Reproduce only the lines from the one containing "You are a GUI" through the one containing "The image size is (1427, 840).", inclusive, substituting "navigation panel" for "sidebar" and leaving everything else unchanged.

◆ Dataset extract
★ ★ ★

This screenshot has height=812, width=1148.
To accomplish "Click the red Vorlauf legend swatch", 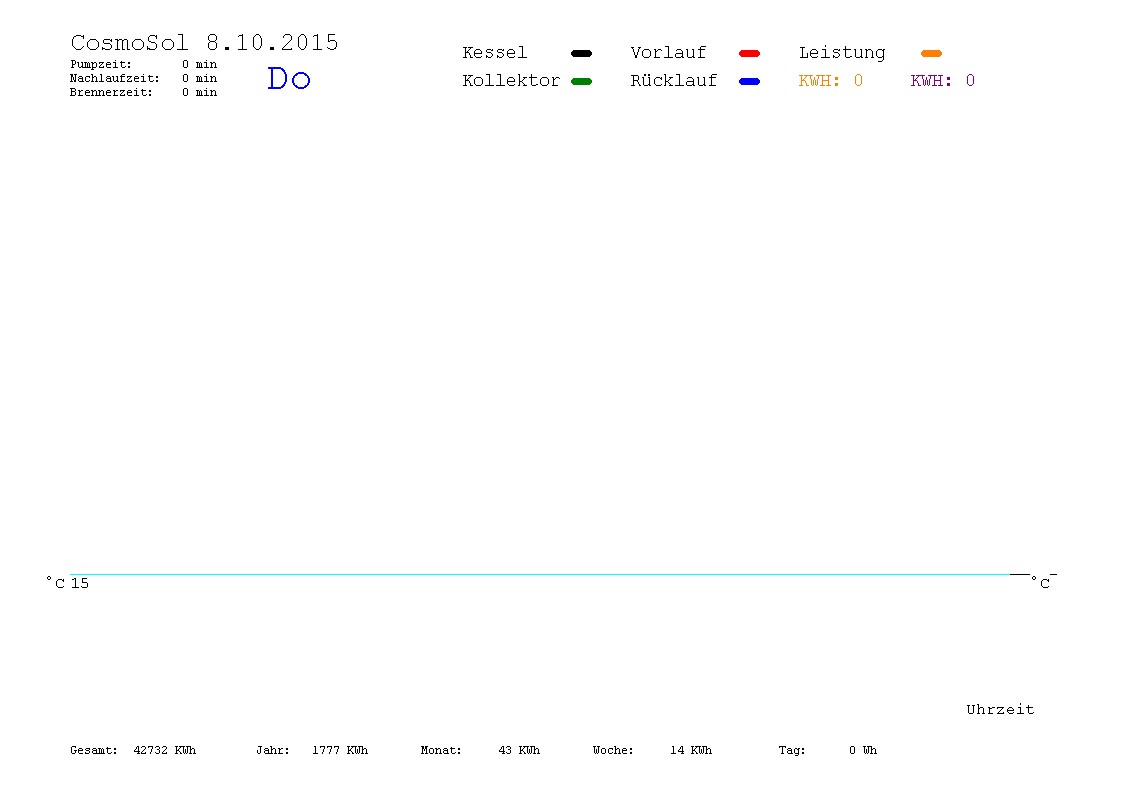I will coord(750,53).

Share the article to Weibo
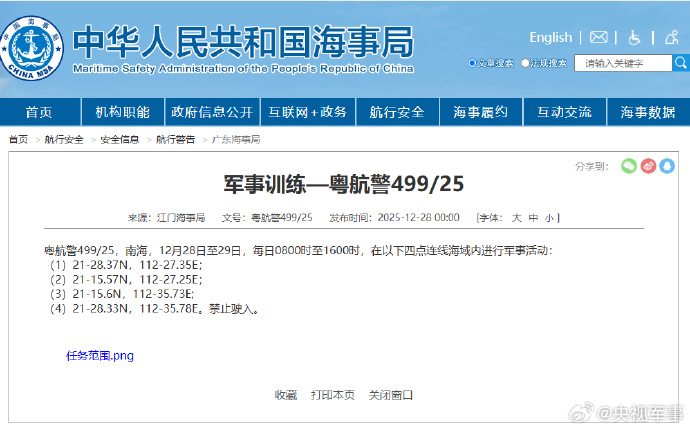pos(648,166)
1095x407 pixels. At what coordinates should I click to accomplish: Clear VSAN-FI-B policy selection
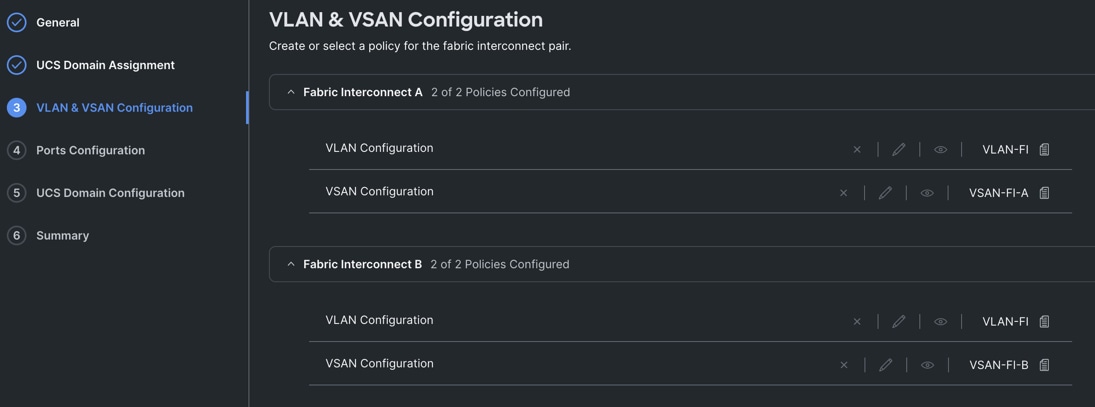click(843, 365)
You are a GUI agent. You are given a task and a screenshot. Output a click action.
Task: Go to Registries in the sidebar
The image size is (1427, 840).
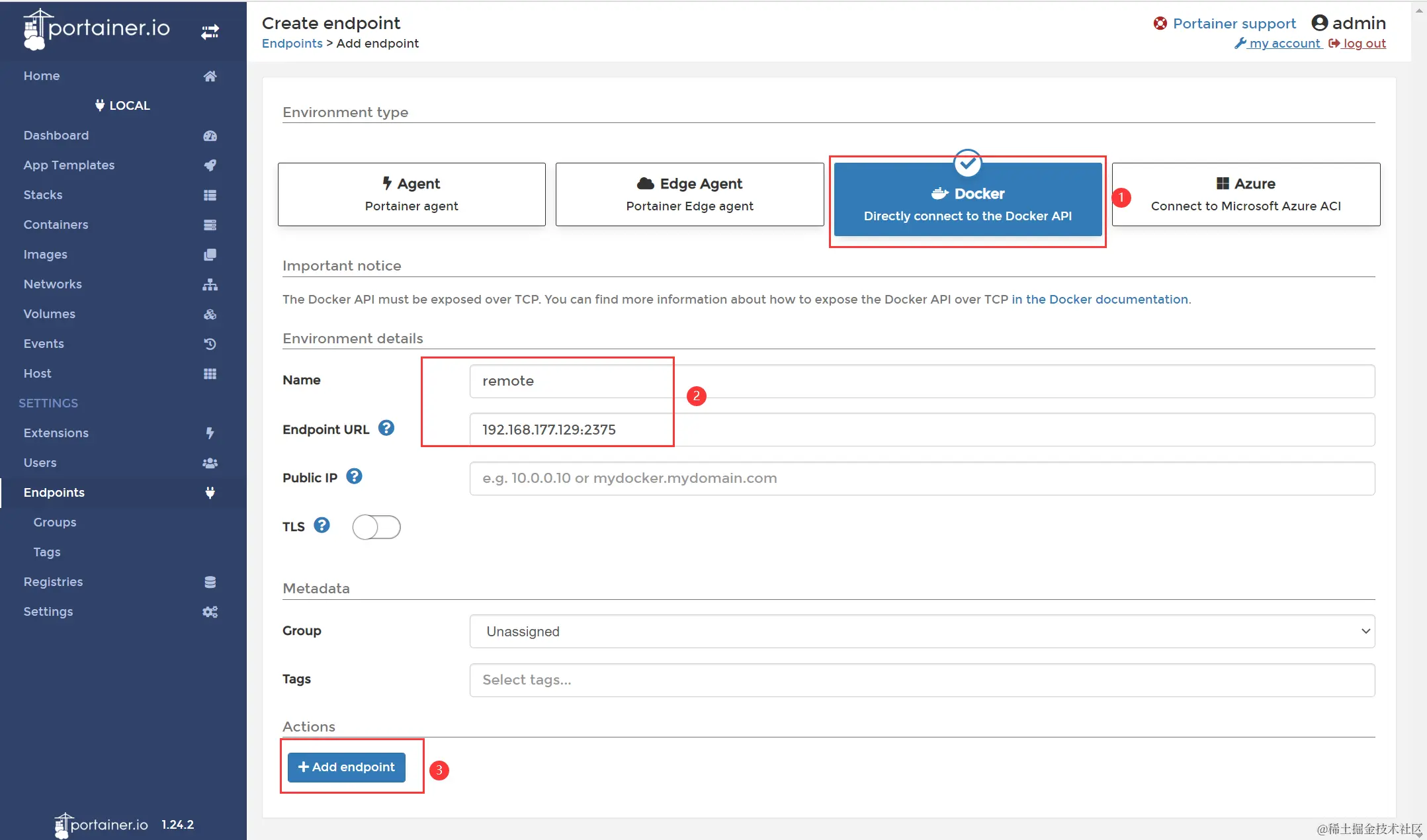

★ ★ ★

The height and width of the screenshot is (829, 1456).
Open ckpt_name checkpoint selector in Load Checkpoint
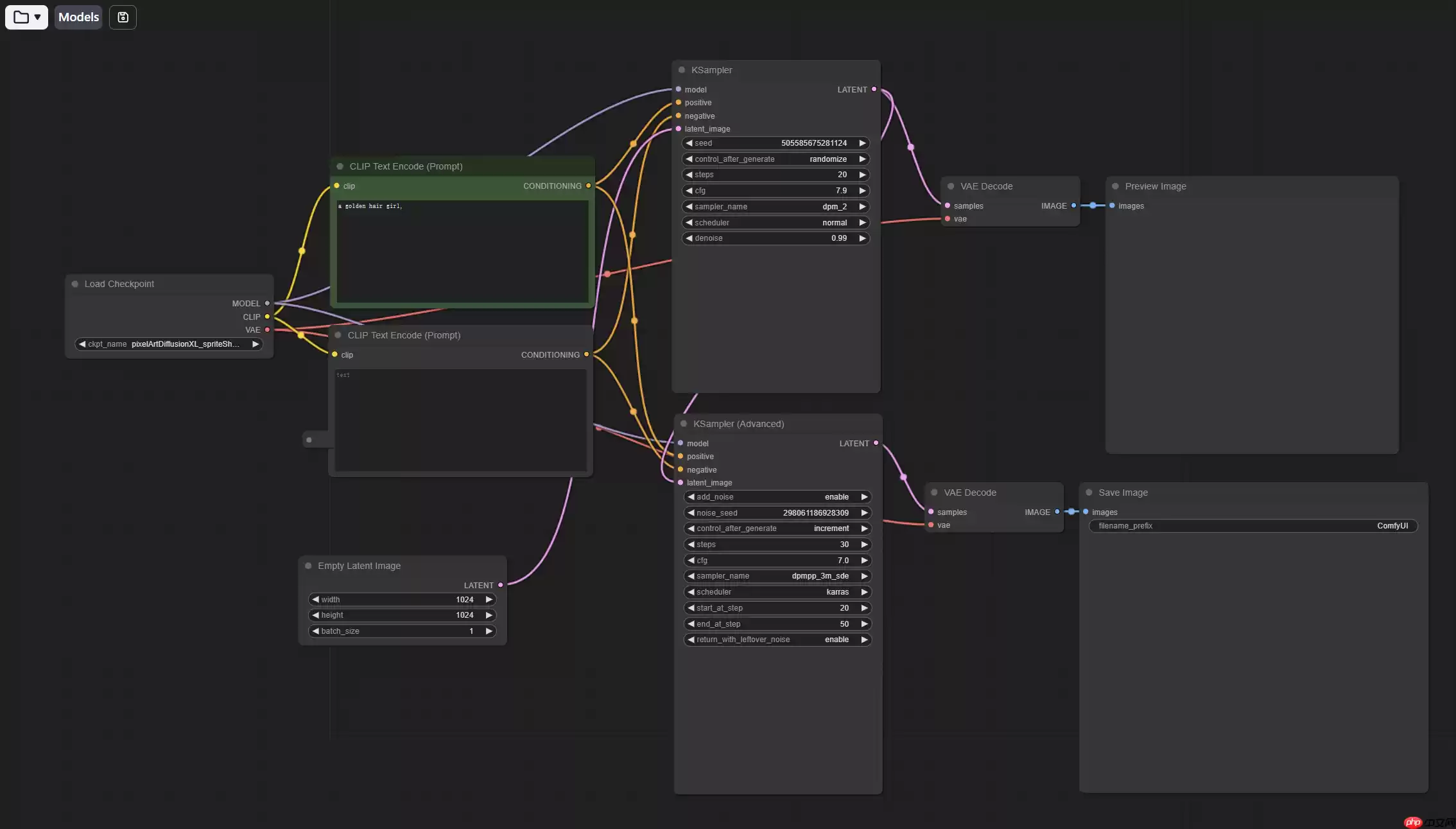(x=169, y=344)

★ ★ ★

◆ Answer to this task
You are a GUI agent. You are given a task and a screenshot. Output a click action.
Task: Go to Registries in the navigation panel
The image size is (1427, 840).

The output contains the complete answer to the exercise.